Sizzling temperatures and millions of tons
If you’re a curious child, there’s something fascinating about turning a light on and off and trying to figure out how it works. My electrical engineer father gave me loads of books about electricity, and from there, I learned of Humphry Davy and Michael Faraday’s exploits with large voltaic piles of zinc and copper. In their laboratory at the Royal Institution, the voltaic piles provided the power for carbon arc lighting, one of the first examples of using electricity to do useful work. Davy also used the piles to isolate a number of elements, including potassium from potassium hydroxide. This demonstrated a key aspect of electricity and electrochemistry: producing useful chemical products.

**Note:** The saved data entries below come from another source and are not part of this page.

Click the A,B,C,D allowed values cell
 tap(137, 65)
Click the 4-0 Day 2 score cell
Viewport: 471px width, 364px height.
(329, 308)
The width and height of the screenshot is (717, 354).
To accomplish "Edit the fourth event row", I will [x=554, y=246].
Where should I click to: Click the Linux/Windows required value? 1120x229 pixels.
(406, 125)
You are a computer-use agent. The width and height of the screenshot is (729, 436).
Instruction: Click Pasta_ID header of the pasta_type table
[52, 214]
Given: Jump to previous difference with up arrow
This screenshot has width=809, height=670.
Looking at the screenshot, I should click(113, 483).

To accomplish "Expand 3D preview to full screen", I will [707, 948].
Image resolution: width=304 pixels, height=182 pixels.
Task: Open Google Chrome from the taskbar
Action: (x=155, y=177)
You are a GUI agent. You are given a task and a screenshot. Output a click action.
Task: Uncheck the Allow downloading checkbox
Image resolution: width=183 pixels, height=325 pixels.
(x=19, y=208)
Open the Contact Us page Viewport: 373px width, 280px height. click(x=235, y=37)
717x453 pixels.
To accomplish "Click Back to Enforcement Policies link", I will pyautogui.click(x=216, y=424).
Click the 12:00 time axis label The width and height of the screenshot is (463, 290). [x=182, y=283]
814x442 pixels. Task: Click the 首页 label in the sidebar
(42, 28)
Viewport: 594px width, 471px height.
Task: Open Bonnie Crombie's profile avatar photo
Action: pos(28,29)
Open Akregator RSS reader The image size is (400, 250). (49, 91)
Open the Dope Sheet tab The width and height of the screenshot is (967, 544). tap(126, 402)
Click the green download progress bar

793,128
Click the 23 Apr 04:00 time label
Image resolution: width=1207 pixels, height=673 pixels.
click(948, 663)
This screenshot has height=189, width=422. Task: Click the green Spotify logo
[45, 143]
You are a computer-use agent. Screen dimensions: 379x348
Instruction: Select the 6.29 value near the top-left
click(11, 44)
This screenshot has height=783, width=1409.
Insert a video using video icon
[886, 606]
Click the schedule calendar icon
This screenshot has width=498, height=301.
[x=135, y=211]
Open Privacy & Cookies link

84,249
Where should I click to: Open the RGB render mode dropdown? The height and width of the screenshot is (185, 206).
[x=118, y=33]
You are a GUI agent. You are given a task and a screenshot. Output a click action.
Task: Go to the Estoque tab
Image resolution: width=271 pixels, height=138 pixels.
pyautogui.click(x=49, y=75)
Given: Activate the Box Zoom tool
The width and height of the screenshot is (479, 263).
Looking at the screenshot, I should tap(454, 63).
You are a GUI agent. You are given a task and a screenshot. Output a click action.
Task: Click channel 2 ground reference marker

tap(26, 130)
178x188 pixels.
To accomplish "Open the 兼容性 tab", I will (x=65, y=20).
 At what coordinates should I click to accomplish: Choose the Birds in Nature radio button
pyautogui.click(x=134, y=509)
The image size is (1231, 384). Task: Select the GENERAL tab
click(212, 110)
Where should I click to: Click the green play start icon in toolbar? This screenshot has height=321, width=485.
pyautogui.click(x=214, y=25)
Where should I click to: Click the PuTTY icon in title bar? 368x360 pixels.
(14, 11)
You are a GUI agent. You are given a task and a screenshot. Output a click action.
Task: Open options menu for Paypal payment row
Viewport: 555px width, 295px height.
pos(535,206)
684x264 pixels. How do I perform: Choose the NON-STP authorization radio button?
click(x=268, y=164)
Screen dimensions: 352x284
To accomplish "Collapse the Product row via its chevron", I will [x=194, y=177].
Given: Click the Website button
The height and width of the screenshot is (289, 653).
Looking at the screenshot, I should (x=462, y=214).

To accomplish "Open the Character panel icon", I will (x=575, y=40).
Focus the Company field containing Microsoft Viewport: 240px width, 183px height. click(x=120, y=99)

Fast forward two hundred years, and there are endless examples of electricity powering our world and helping us get work done. Our laboratories are lit by electric lights and electric motors help us keep our reactions stirring. Electricity also helps us make chemicals directly as well. Organic electrochemistry has had something of a renaissance in recent years, with Professor Phil Baran of Scripps Research Institute’s efforts to popularise and standardise synthetic organic electrochemistry via the IKA Electrosyn apparatus. This unit offers the curious laboratory chemist the basics of electrochemistry, where the reaction mixture can be placed in a small vial and cyclic voltammetry experiments can be run with various standardised electrodes.
Organic electrochemistry isn’t just done at 10ml scale, either. It’s done on pilot plant and commercial plant scale by chemical manufacturers like BASF. Many examples are as you would expect: benzylic oxidations to produce aromatic aldehydes, for example.